Monday, August 20, 2012

I TuTu. Do You?

I'm not a sewer...wait...that didn't come out right. Sew-er. I don't sew. In fact, if the health and well-being of my family depended upon my paltry sewing skills, we would all be sickly and starving.


My kid likes tutus. Her friends like tutus. We were invited to a birthday party for two little girls. I got to thinkin', "hey, I wonder if I could make some tutus...". 

So, three days and three "no sew" (ha! I sewed, trust me, I sewed) tutus later, we've got this:

...and I am ridiculously proud of myself.

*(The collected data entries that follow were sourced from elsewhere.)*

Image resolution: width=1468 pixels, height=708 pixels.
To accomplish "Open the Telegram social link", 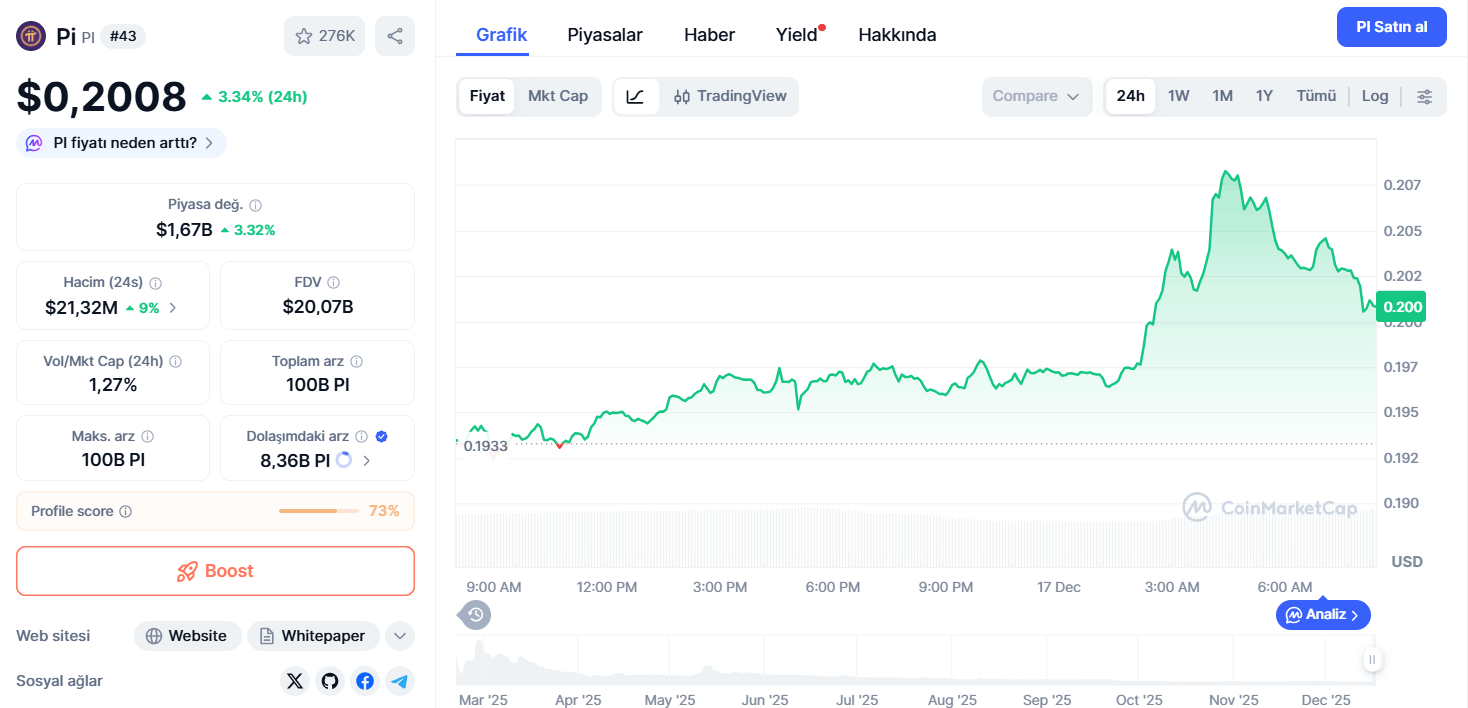I will click(400, 681).
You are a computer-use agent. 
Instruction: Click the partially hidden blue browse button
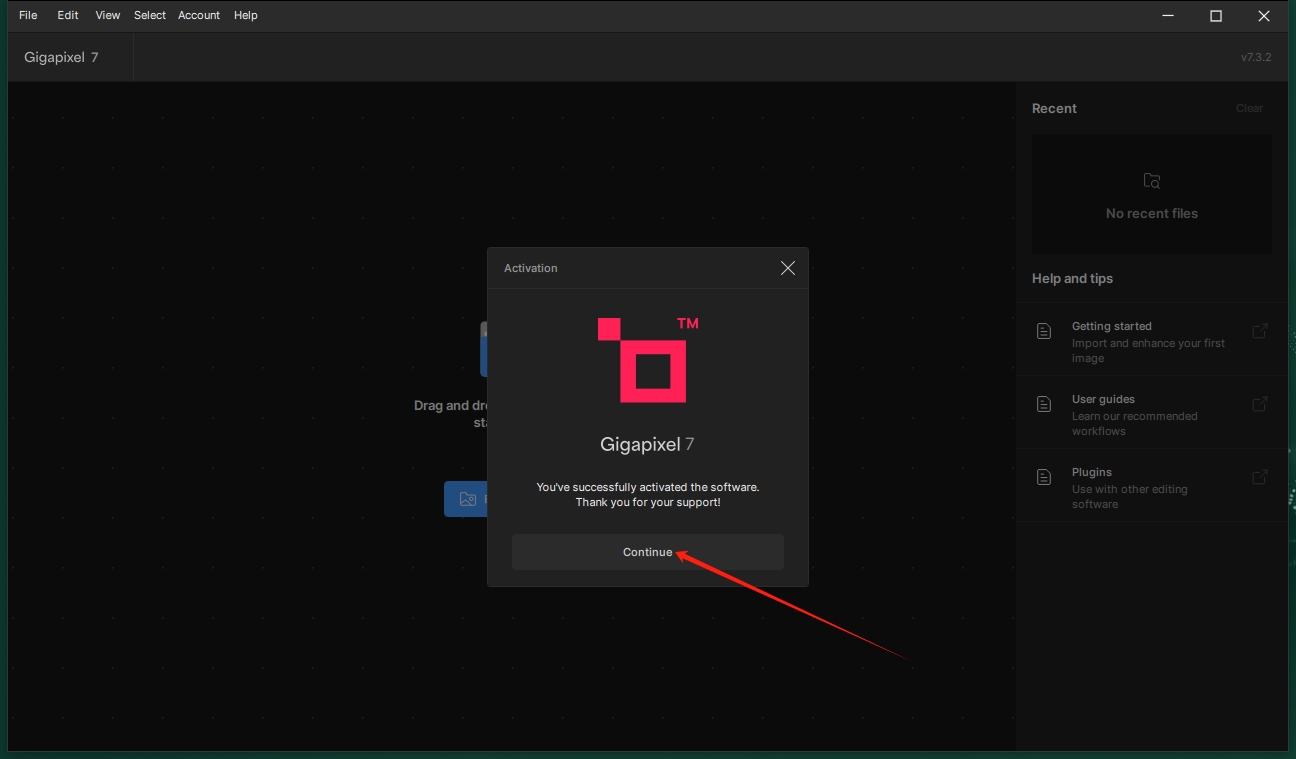(x=465, y=499)
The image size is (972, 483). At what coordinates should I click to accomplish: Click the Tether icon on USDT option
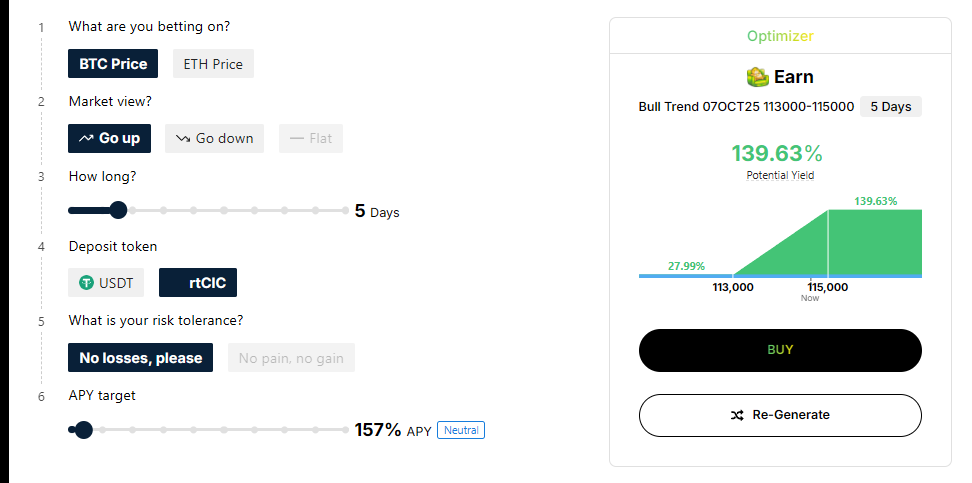click(x=87, y=283)
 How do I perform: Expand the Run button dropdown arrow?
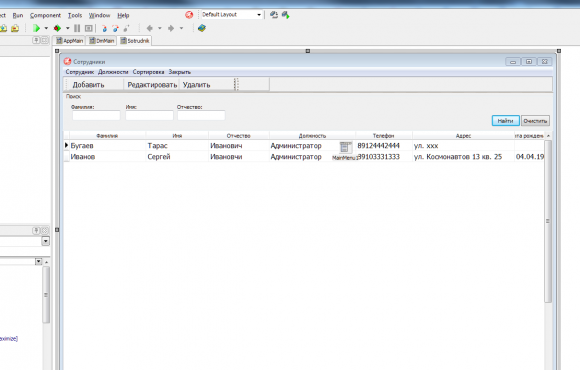point(46,28)
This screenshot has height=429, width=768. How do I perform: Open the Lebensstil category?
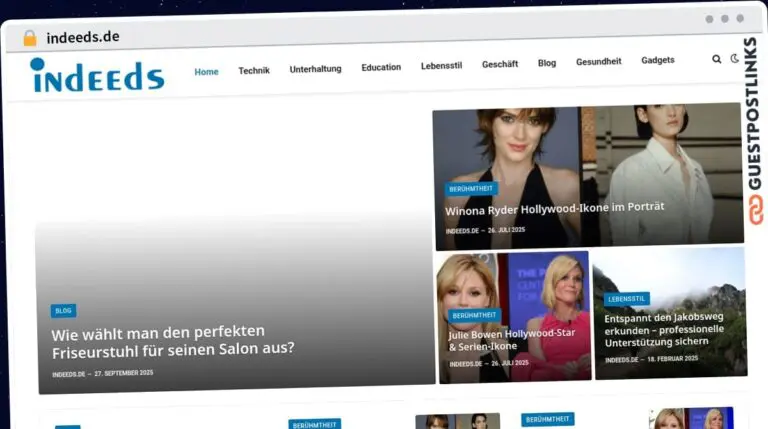(x=441, y=65)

Actually, it was quite a crafty weekend all around. The kids and Sascha painted chairs for the helluvit and I made tutus. Aren't we bitchin'?

Tuesday, August 14, 2012


Ally once had a snarl in the back of her head. A big one. This one was so dense and uncombable that we dubbed it The Rats Nest. I wasn't paying attention when it first started...busy with moving details and tired of chasing her around with a hairbrush, I got lazy. The next week, it was bigger and more painful to manage. Afraid of the pain, Ally shrieked and ran whenever I mentioned the snarl. Exhausted and tired of confrontation, I let her. After about three weeks, it was permanent. There was no detangler (ethnic or otherwise) on the market that could penetrate this massive entity. Trust me, I tried. So, one fateful morning, I got out the scissors. After that, we were all happy...though Ally's head looked strange for about four months.

As I wrote the first sentence above, it struck me hard and fast that this little anecdote is highly metaphoric. Either you work on that snarl in the early stages or it ends up with a personality of its own and the only way to deal with it is through amputation.

Amputation sucks.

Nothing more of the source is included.